No keys were working after the game was over, except for ~ and the console. Must read the directions some time ;)

You can quit with Alt+F4. You can (re)load a level with the "level" console command (e.g. "level level.xml" or whatever level you used). I need to add a shell/interface so players don't have to use console commands like that... :)

2008-06-06 12:41 PM

A lot of stuff on the screen.

I found it a bit too chaotic. So i played it without using the smart bomb to see how far I can get without using the feature you just forgot. So I soon discovered that staying in the base is the best thing I can do, since I have the respawning energy balls and the walls as cover. Which were very useful when I turned all enemies behind the wall into my friends. The turrets on the outside got somehow all pushed into the base by the oncoming bigger ships, which were also helpful in surviving. It seemed like I could play this turtle style forever. But at around 550'000 the base was literally flooded by enemies. Thanks to my 17 reserve lifes I made it to 680'000, but I didn't feel like I had a real chance of surviving.

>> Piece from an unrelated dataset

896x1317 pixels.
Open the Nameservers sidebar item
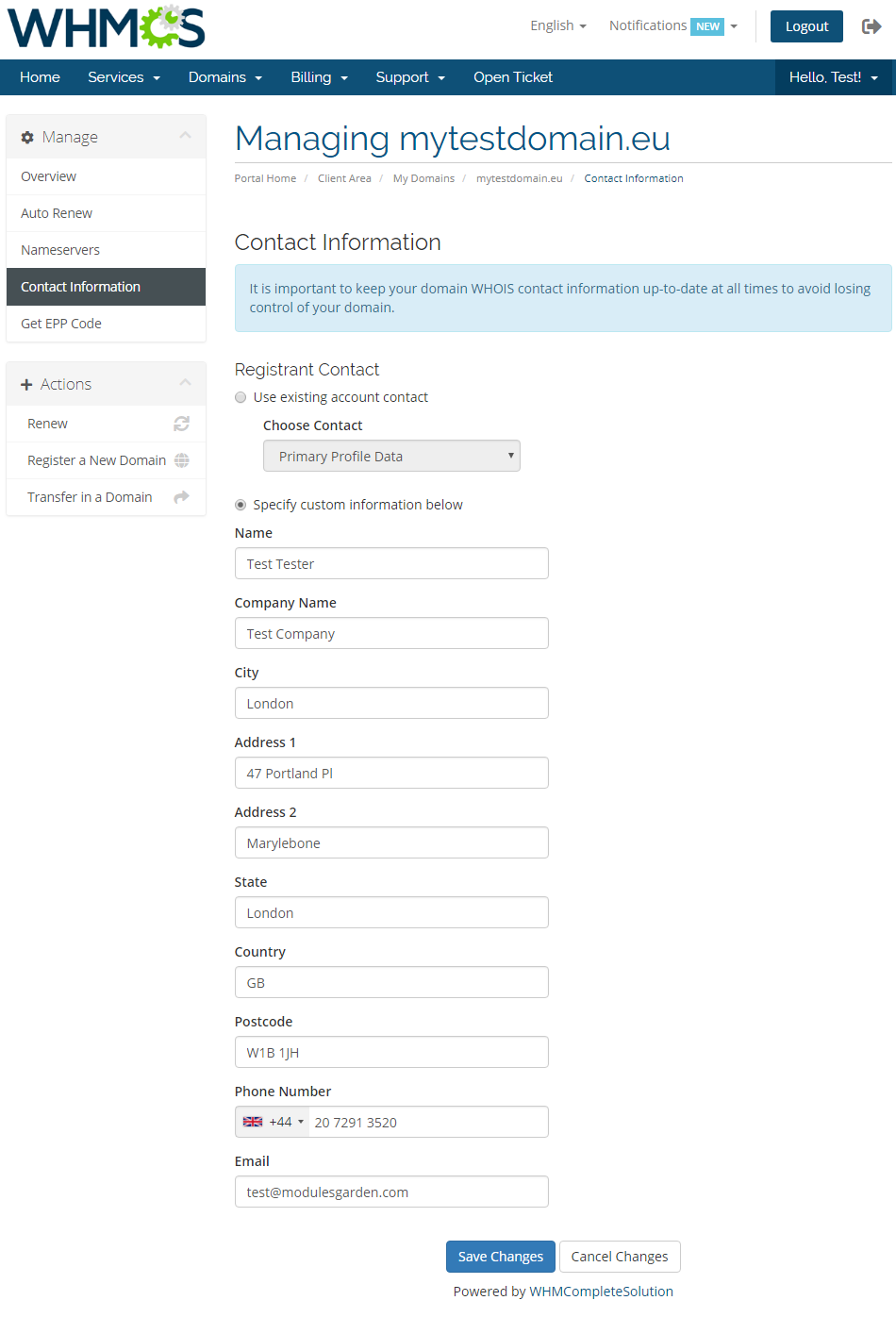pos(60,250)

With this gameplay style I think it might be difficult to balance the gameplay to be challenging, yet fair to the player. But I think a mini-map and some objective which forces to leave the base would increase the game. The player could maybe try to attack a enemy base. And i really agree with hima that some very basic real time strategy elements would fit here very well.... at least I think so.

Right now there's no throttling mechanism on enemy attack waves whatsoever, so they just keep coming on a regular schedule regardless of whether or not you're dispatching them. The defensive turrets help, but die very quickly once a bunch of enemies pile up around the base. AI has trouble with the Carrier ships because it aims at the target's origin but the Carrier's hit box (the colored "core") is offset by a large distance. As a result, Carriers hang around for a long time and launch tons of mini-ships that crowd the base area.

I think the biggest (and possibly crippling) flaw in the current design is the lack of fairness. Death comes early and often, and the reaction is almost always "what killed me?" not "I messed up". Challenge is good, but Players don't like getting shot down by enemies they can't even see. I need to fix that as soon as possible. I'll try some sort of "enemies this way" indicator on the edge of the screen and a scanner showing a larger portion of the play area.

One way to fix "turtling" might be for the base to gradually suffer attrition instead of automatically respawning. The player ship would need to go "outside the wire" to collect enemy drops or harvest resources from asteroids, repair and improve the base, and replenish ammo-using defenses like Missile Command launchers. Then it's just a matter of being able to build and command allied ships and it'd start to look like a strategy game.

Post-Competition

2008-06-11 8:04 AM

I updated the Aimer code to filter out collision shapes it can't hit (the grey Carrier hull), updated the blue-team turret leading values (since their bullets are faster), and replaced the blue-team "force" turret with a missile turret. The blue-team base area is now a "no-fly zone" for the red team until the Carrier ships arrive, and even those go down fairly quickly once a bunch of turrets start pounding on them.

I can update GHaP with the changes if anyone wants to try them out, but it doesn't really make the game any easier. In fact, it's slightly harder because the accurate turrets now force the player to venture out to capture anything.